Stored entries
----

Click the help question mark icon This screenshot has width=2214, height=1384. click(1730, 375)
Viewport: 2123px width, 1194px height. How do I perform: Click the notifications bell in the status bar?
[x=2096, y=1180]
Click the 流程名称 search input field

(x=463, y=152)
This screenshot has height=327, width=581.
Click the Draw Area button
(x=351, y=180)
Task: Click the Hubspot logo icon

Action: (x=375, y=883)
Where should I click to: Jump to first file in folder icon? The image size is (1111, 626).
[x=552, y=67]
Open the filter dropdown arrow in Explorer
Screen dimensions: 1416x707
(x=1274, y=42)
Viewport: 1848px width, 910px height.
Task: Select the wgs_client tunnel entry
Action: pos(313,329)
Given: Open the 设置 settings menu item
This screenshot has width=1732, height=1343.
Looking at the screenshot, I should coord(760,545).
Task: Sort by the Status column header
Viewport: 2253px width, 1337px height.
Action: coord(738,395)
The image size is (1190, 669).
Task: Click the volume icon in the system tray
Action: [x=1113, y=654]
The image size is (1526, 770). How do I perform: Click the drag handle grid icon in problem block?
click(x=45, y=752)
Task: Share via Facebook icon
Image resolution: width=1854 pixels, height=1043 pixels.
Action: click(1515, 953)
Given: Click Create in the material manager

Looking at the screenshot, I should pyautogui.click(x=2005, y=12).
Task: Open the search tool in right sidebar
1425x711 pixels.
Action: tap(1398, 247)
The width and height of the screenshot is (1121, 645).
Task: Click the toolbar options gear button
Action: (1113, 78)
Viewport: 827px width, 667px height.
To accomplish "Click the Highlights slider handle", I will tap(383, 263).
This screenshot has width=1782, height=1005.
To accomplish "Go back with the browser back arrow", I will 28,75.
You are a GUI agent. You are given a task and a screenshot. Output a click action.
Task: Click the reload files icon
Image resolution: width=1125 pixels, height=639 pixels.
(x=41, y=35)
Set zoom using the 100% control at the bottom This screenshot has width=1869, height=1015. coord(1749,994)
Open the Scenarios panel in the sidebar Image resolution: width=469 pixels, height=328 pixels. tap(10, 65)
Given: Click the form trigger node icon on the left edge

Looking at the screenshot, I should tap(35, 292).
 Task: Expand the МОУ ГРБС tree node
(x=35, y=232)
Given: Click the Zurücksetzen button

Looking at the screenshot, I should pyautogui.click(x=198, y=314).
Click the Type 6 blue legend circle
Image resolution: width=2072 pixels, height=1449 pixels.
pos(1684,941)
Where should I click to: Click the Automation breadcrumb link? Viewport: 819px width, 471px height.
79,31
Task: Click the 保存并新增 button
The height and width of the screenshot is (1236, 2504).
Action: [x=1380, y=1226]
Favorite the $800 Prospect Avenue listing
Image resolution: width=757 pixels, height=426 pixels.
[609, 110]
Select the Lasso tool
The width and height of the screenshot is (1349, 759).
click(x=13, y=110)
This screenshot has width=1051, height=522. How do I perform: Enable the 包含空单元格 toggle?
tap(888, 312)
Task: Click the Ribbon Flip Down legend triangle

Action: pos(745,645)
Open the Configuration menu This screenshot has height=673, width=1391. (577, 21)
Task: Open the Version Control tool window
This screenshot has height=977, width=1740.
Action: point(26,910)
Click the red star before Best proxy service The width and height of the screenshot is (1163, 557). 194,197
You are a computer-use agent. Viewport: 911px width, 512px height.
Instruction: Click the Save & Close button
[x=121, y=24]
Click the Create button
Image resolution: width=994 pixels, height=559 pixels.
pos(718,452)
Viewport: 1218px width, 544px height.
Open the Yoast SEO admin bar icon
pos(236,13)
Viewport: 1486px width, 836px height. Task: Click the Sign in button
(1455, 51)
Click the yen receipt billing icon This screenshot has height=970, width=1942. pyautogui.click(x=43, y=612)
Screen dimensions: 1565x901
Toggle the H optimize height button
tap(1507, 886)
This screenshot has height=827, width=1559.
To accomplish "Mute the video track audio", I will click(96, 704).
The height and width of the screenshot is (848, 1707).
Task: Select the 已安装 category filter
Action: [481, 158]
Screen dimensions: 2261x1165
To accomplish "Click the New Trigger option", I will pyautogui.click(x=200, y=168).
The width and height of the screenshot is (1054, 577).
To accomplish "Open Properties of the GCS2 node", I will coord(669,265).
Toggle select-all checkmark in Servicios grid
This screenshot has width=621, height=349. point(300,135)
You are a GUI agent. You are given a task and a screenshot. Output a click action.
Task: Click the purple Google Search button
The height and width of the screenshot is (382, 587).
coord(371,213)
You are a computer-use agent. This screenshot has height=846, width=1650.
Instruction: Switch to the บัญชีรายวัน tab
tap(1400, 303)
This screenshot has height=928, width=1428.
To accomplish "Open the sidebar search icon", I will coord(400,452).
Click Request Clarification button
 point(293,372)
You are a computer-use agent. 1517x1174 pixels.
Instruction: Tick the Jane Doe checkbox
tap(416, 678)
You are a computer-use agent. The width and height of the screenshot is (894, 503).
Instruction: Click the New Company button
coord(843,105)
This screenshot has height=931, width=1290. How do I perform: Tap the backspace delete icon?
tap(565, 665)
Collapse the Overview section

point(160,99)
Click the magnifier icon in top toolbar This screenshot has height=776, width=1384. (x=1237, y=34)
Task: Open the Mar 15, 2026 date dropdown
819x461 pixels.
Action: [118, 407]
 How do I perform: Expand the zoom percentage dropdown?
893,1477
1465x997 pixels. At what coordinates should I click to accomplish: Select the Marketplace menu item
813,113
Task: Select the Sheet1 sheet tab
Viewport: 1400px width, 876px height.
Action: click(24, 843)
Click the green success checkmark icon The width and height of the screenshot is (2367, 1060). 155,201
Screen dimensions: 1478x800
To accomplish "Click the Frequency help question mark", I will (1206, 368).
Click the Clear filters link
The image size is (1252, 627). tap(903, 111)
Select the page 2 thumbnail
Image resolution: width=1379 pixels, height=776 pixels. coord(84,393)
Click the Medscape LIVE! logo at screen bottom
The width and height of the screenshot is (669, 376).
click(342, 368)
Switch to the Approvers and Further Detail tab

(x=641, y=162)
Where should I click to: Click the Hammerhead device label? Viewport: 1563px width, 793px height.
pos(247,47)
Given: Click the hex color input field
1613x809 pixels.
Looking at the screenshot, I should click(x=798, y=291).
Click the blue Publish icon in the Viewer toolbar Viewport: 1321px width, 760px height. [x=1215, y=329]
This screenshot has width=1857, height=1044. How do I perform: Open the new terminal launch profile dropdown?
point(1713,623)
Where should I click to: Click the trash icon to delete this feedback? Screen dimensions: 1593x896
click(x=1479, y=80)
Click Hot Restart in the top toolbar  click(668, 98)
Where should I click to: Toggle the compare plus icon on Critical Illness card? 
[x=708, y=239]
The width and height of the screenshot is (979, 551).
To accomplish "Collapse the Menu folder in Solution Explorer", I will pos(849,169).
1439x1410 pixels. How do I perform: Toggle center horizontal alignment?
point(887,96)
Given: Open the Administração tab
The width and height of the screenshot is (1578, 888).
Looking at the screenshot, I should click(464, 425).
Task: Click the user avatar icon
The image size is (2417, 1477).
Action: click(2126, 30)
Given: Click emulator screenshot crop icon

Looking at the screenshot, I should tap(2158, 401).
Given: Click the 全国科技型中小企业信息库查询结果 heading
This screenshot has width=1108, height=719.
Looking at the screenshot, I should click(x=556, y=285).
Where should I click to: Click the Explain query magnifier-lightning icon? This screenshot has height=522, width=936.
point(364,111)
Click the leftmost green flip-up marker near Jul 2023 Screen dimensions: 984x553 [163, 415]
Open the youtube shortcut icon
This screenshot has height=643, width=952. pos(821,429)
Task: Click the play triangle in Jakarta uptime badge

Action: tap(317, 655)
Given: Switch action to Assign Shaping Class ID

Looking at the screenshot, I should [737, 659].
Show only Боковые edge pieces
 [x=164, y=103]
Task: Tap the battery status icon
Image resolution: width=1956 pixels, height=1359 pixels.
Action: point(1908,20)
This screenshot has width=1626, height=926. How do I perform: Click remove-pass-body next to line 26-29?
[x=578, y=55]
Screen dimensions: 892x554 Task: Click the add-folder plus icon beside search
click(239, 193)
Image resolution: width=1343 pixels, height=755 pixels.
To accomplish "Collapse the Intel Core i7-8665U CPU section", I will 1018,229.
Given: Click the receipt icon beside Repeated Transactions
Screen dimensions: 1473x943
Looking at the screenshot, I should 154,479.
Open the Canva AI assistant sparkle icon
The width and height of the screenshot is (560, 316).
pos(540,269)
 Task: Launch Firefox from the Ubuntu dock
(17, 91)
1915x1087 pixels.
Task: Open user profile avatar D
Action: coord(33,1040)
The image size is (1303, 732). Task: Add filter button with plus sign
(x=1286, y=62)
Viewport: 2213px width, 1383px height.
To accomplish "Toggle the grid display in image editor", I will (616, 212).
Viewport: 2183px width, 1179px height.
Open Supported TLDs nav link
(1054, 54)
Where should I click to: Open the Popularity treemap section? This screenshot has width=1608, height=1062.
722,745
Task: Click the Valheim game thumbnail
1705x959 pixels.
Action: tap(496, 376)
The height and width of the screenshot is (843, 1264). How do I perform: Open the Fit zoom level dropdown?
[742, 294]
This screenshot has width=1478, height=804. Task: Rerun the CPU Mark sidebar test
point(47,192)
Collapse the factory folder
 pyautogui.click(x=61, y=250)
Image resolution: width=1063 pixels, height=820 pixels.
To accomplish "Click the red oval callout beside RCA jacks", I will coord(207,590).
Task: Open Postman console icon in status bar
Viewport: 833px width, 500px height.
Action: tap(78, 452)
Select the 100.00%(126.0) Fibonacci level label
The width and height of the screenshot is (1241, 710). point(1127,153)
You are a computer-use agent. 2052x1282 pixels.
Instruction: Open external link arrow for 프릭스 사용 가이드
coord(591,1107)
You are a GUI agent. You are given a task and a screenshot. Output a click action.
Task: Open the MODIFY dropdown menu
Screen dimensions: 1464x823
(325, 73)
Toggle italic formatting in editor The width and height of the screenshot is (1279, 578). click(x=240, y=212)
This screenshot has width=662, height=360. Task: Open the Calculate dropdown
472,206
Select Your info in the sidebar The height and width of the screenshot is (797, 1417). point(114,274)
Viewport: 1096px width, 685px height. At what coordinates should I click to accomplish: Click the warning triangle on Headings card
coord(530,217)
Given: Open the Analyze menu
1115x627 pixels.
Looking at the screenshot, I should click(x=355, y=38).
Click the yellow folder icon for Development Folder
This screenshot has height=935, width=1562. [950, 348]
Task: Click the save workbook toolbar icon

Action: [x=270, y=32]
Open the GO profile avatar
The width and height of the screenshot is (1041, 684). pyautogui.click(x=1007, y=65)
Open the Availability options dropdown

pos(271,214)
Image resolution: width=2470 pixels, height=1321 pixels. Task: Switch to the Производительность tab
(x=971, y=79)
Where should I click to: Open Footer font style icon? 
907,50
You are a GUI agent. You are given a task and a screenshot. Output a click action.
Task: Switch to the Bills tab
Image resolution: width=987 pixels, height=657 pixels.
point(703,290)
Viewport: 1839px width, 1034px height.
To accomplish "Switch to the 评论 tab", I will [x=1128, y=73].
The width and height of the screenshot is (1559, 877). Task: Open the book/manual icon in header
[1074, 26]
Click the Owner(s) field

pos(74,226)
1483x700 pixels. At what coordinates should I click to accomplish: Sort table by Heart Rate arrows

----

### Your assignment
Copy every line of the entries in which "green" can be found.

### Solution for this exercise
Click the green success checkmark icon The width and height of the screenshot is (2367, 1060). 155,201
Click the leftmost green flip-up marker near Jul 2023 Screen dimensions: 984x553 [163, 415]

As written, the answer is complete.